A parameter-level parallel optimization algorithm for large-scale spatio-temporal data mining

Abstract

The goal of spatio-temporal data mining is to discover previously unknown but useful patterns from the spatial and temporal data. However, explosive growth of the spatiotemporal data emphasizes the need for developing novel computationally efficient methods for large-scale data mining applications. Since lots of spatiotemporal data mining problems can be converted to an optimization problem, in this paper, we propose an efficient parameter-level parallel optimization algorithm for large-scale spatiotemporal data mining. In detail, most of previous optimization methods are based on gradient descent methods, which iteratively update the model and provide model-level convergence control for all parameters. Namely, they treat all parameters equally and keep updating all parameters until every parameter has converged. However, we find that during the iterative process, the convergence rates of model parameters are different from each other.
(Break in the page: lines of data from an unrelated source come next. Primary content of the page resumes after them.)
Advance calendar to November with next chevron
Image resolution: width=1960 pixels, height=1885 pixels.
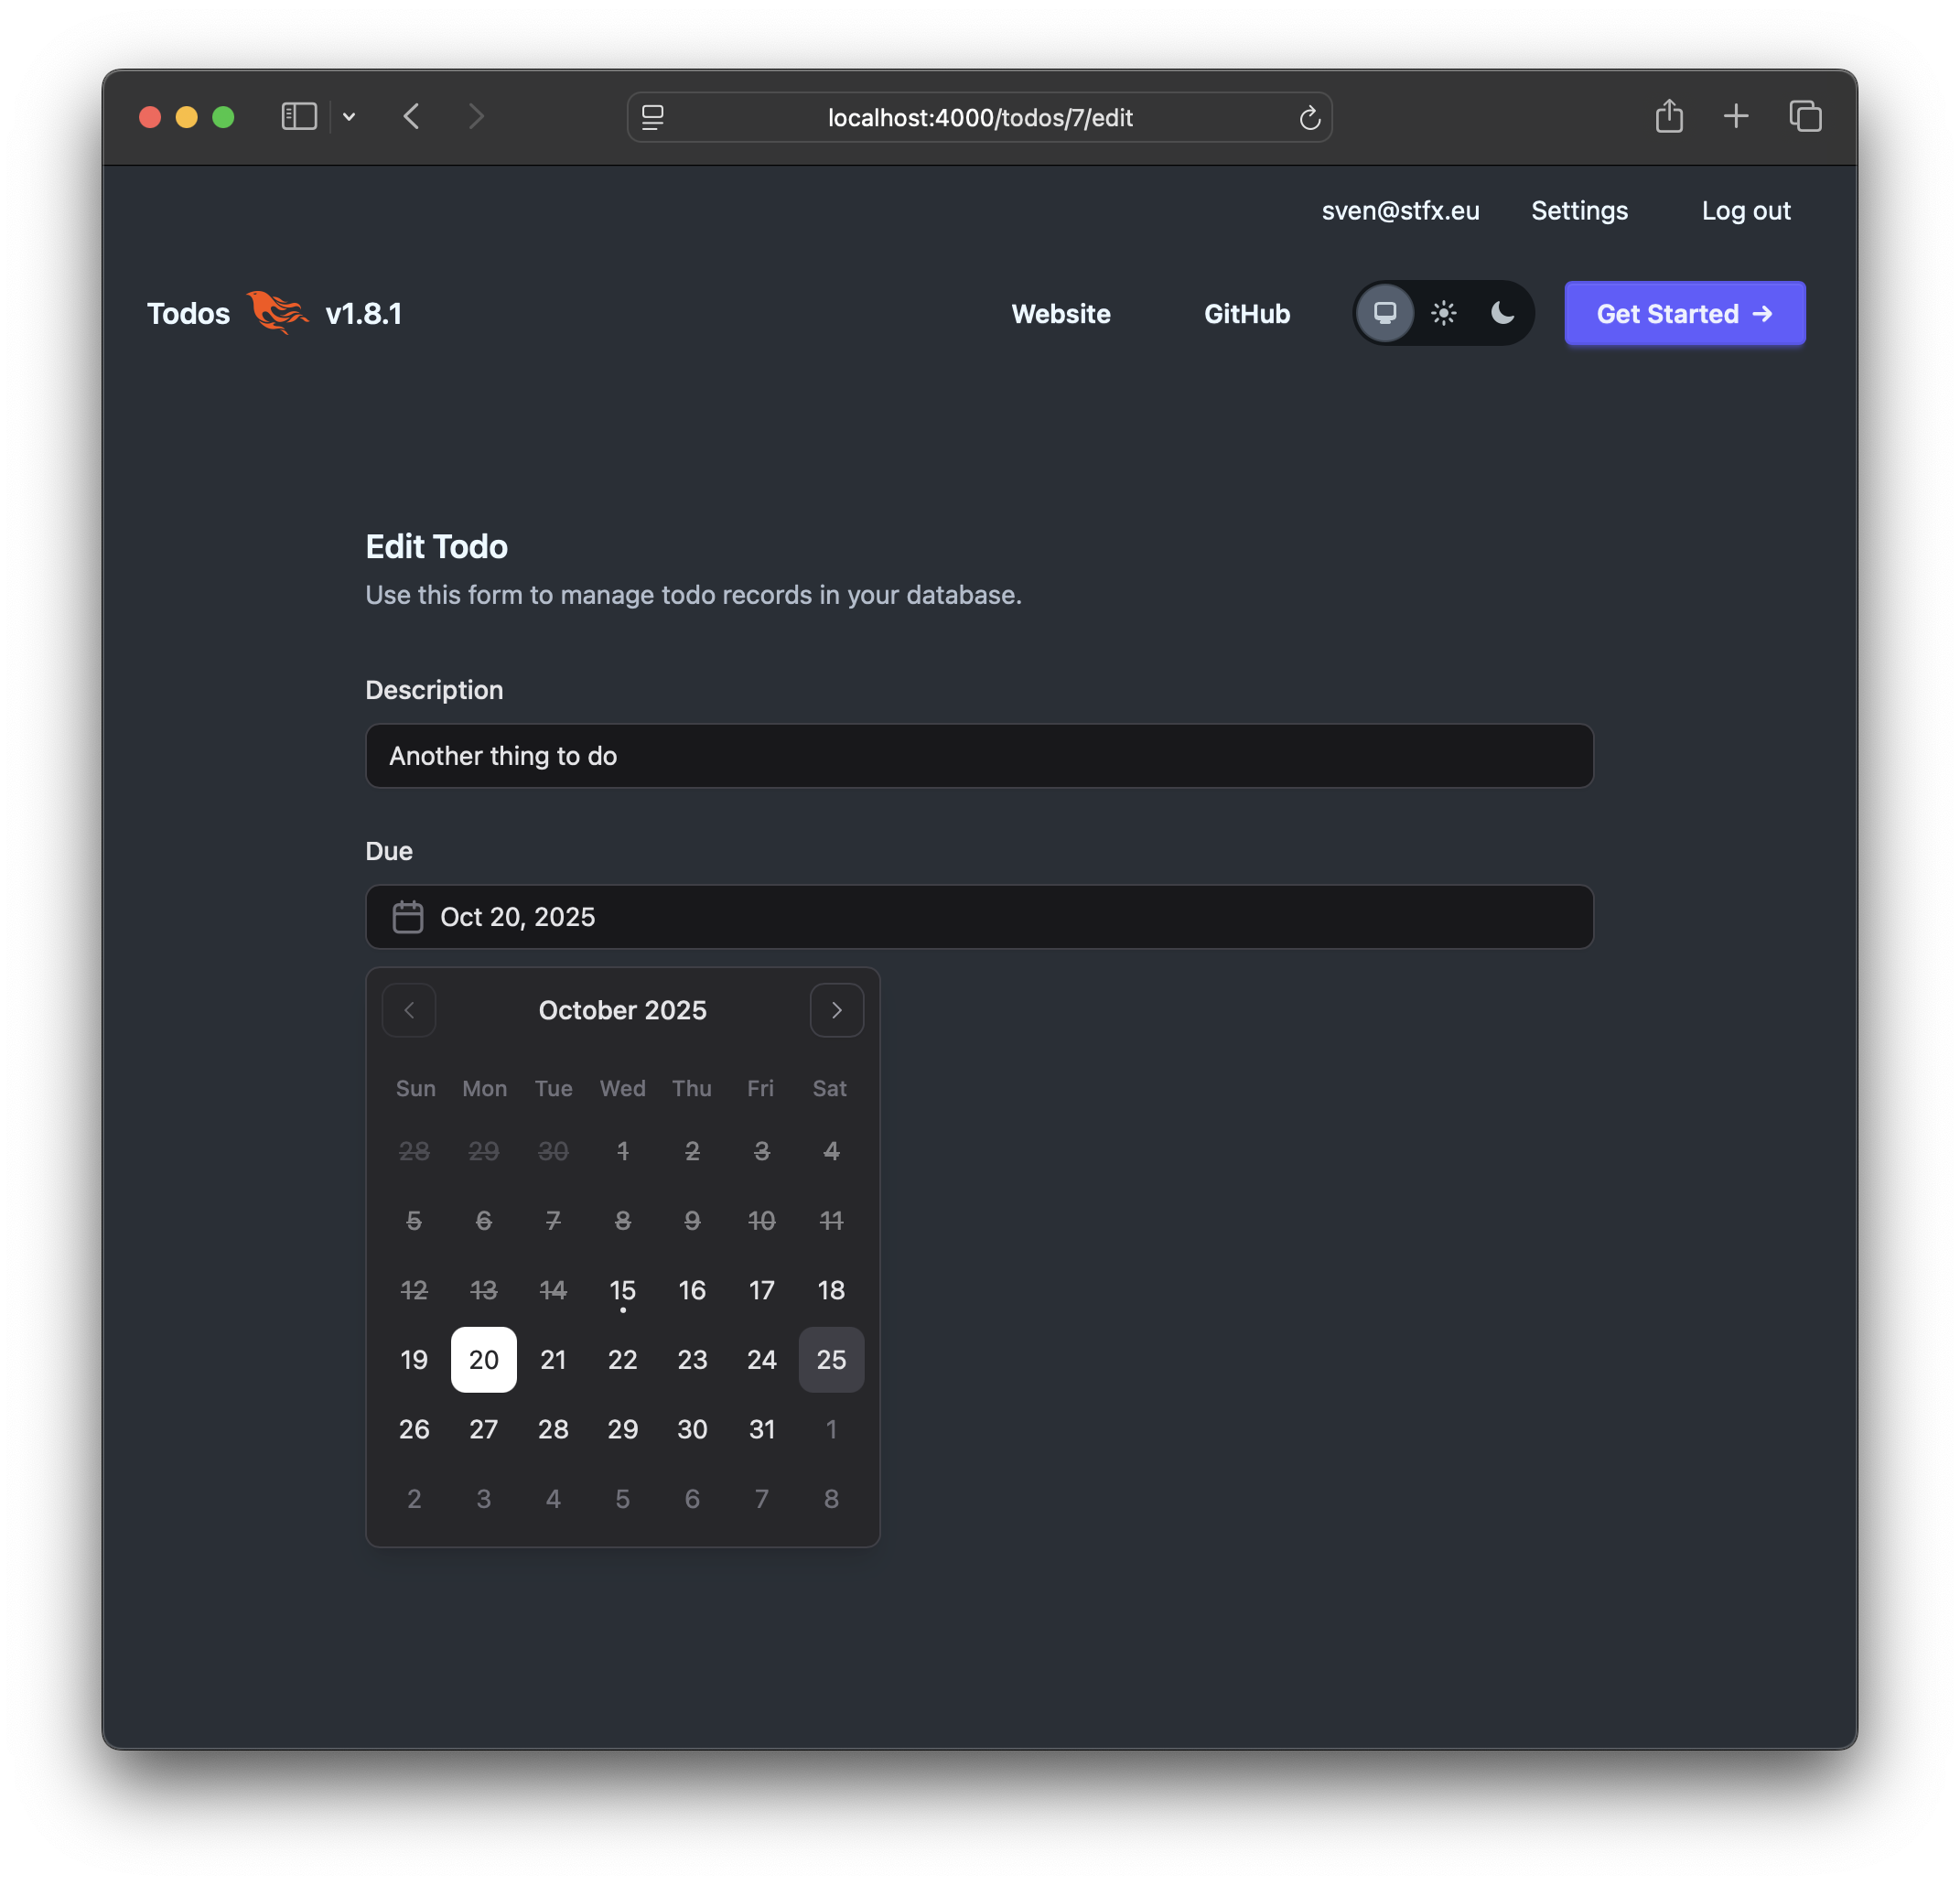click(837, 1010)
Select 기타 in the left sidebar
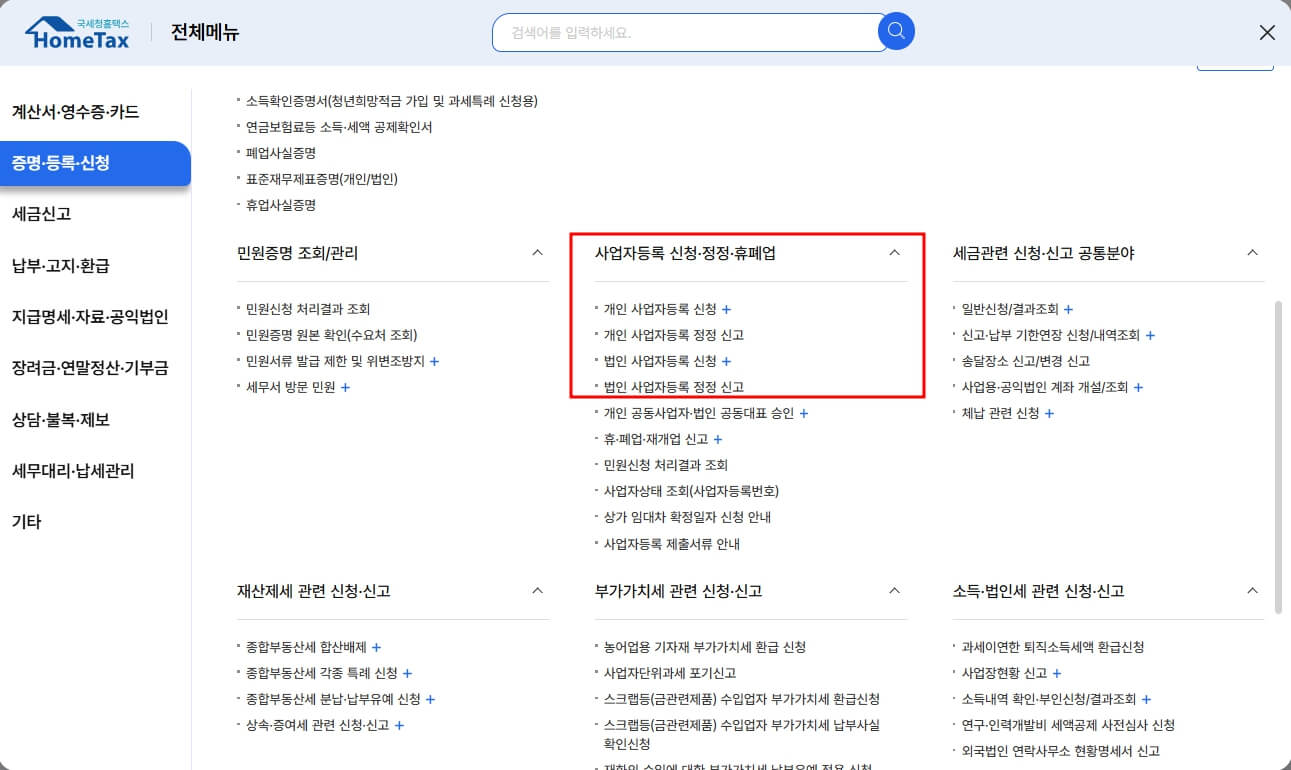Screen dimensions: 1291x770 click(26, 521)
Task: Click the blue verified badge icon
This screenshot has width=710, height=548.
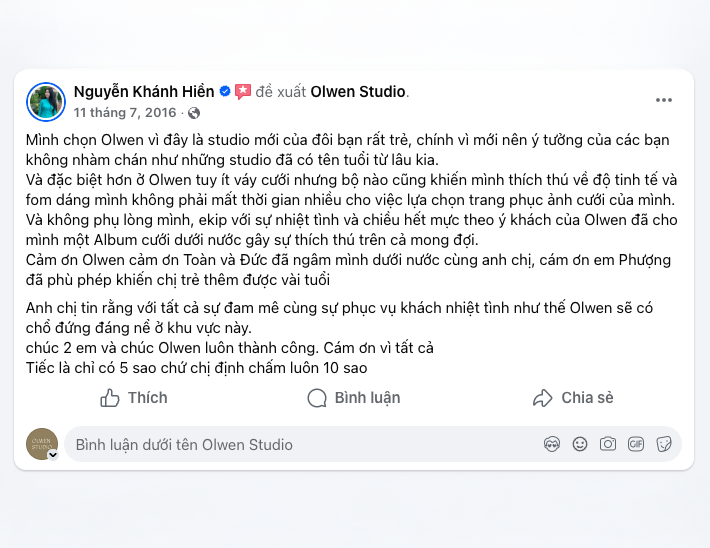Action: coord(226,92)
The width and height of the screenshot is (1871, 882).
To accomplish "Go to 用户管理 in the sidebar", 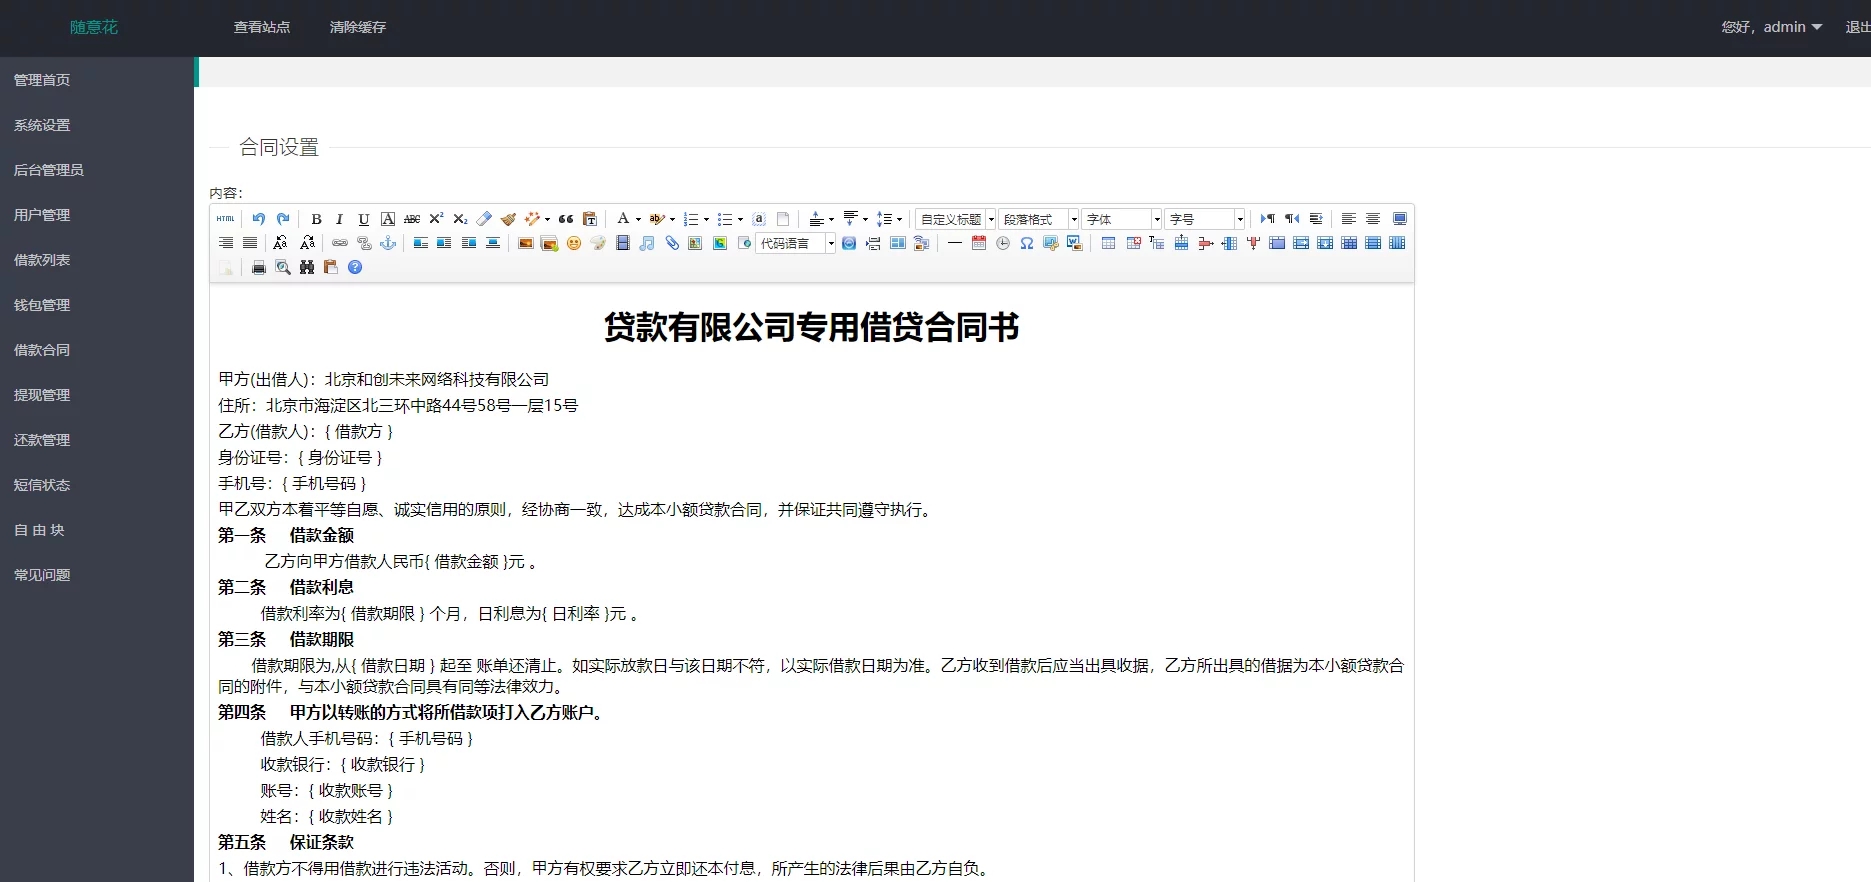I will pos(42,215).
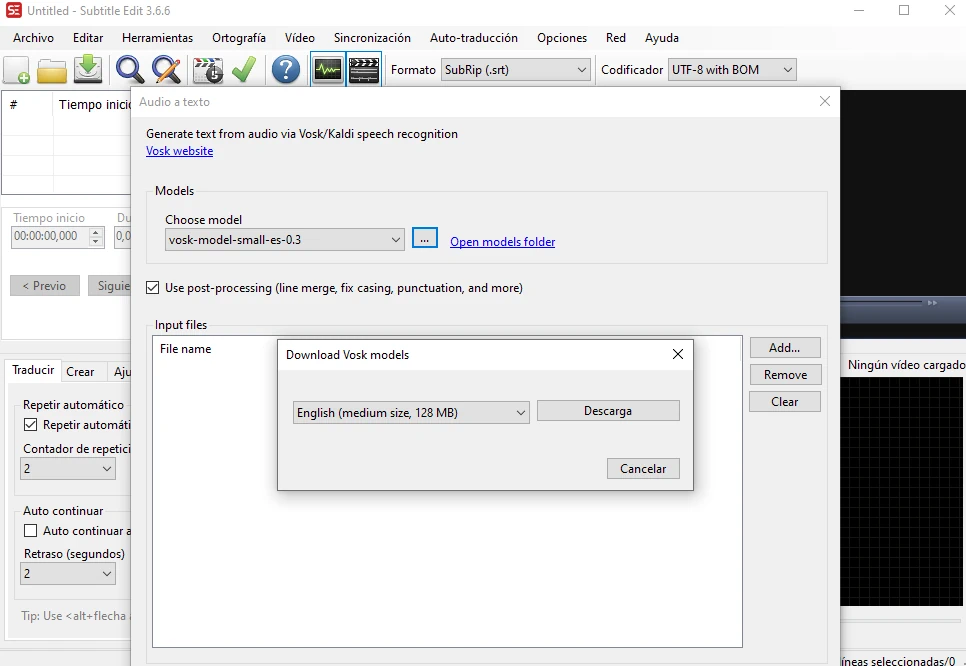Open Replace with magnifier-pencil icon

166,70

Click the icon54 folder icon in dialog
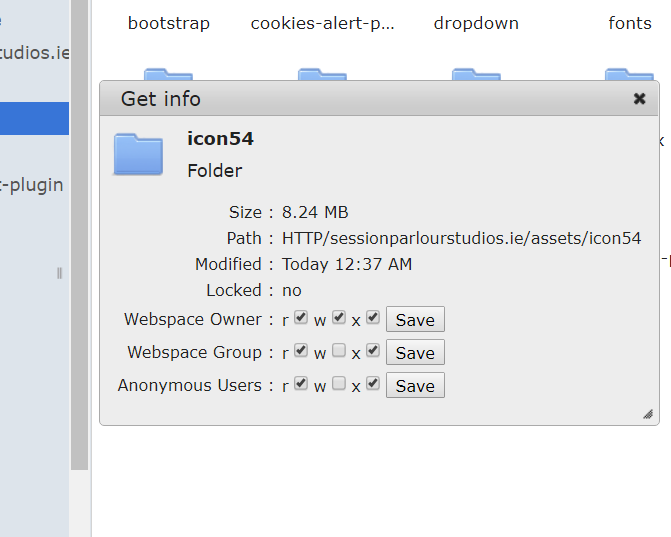pos(138,154)
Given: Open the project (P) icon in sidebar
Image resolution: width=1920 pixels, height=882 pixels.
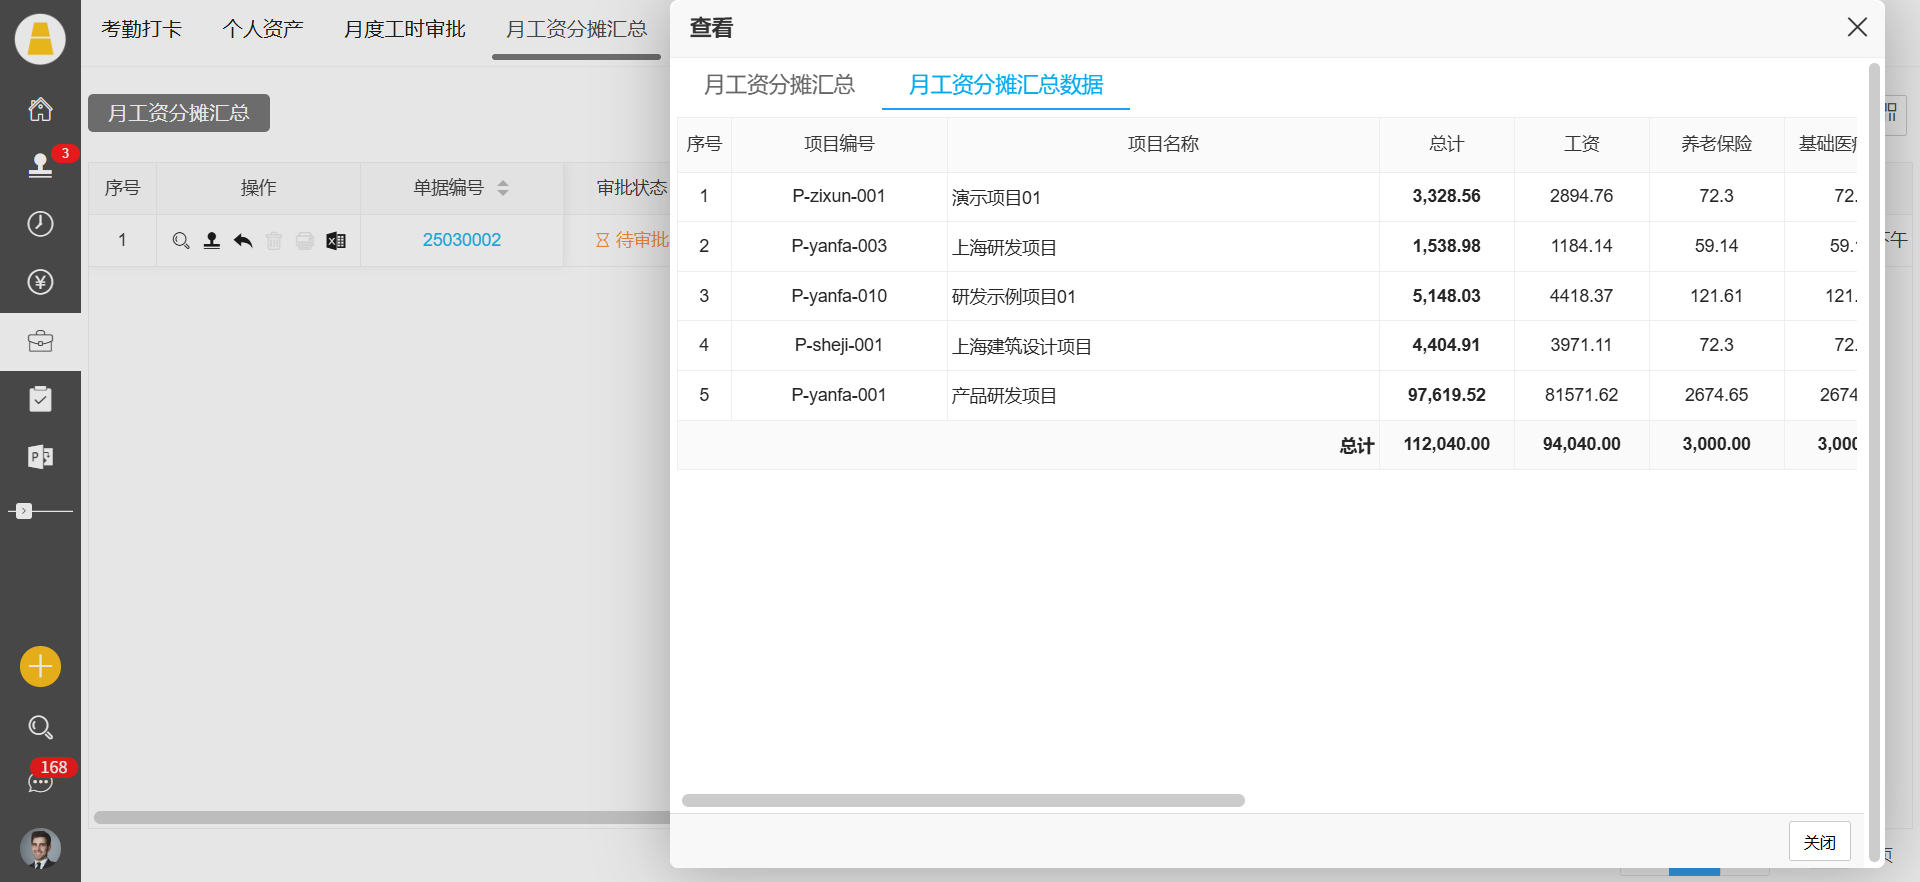Looking at the screenshot, I should coord(40,457).
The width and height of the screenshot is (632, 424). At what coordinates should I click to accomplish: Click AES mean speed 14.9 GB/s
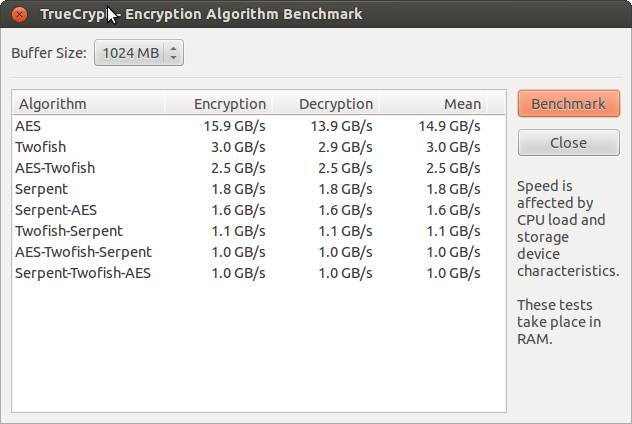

This may cause redundant computation and reduce the performance. To solve this problem, we propose a parameter-level stochastic gradient descent (plpSGD), in which the convergence of each parameter is considered independently and only unconvergent parameters are updated in each iteration. Moreover, the updating of model parameters are parallelized in plpSGD to further improve the performance of SGD. We have conducted extensive experiments to evaluate the performance of plpSGD. The experimental results show that compared to previous SGD methods, plpSGD can significantly accelerate the convergence of SGD and achieve the excellent scalability with little sacrifice of the solution accuracy.